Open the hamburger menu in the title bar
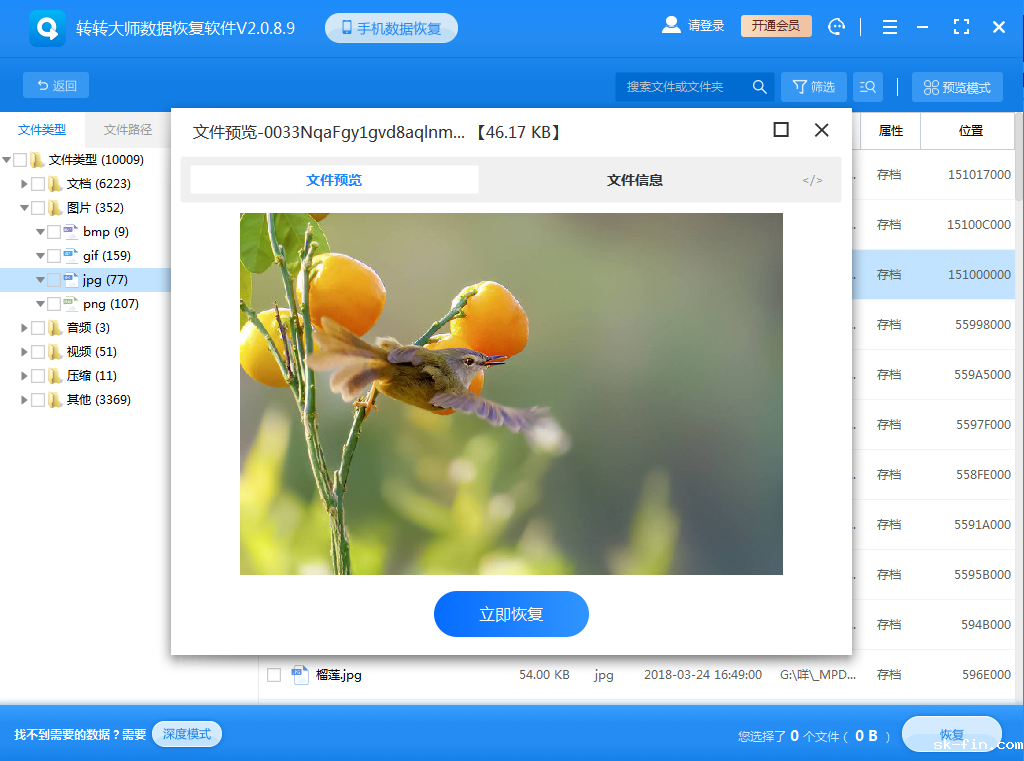The height and width of the screenshot is (761, 1024). click(889, 26)
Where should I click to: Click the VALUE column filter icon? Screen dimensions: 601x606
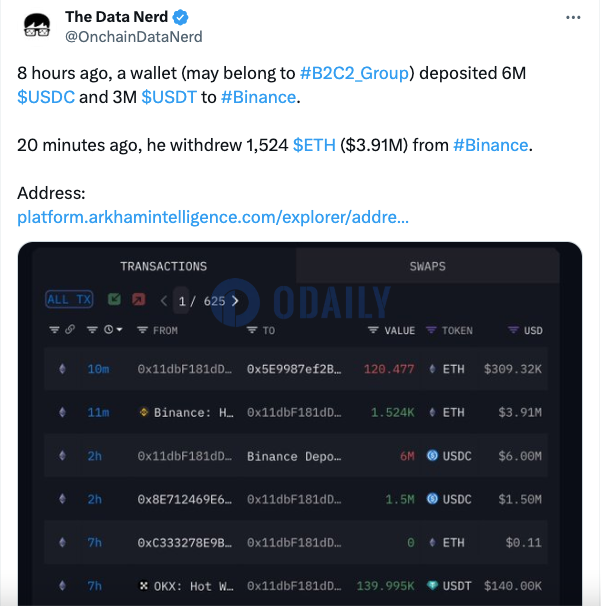[x=374, y=330]
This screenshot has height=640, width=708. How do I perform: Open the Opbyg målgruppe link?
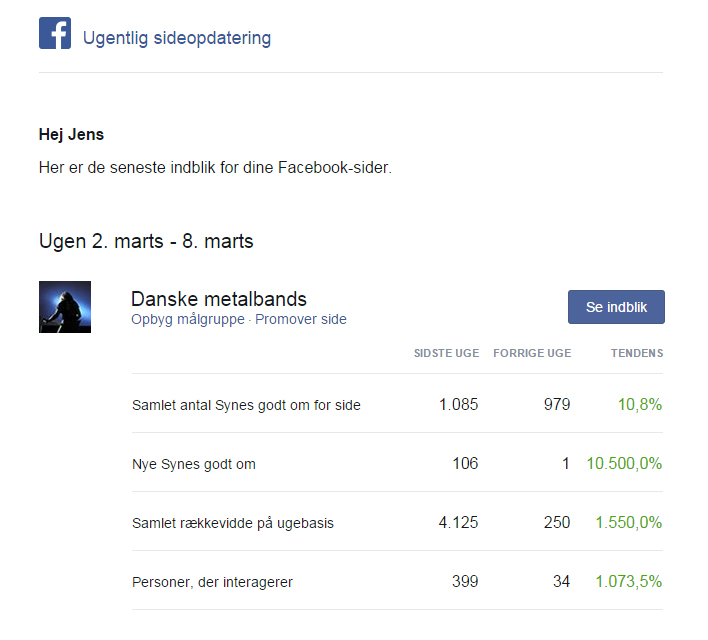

The problem:
Please repeat the records above exactly, leaving every picture out.

Solution to the problem:
Open the hamburger menu in the title bar
The height and width of the screenshot is (761, 1024). click(889, 26)
Where should I click to: Click the VALUE column filter icon? Screen dimensions: 601x606
[x=374, y=330]
This screenshot has height=640, width=708. How do I perform: Open the Opbyg målgruppe link?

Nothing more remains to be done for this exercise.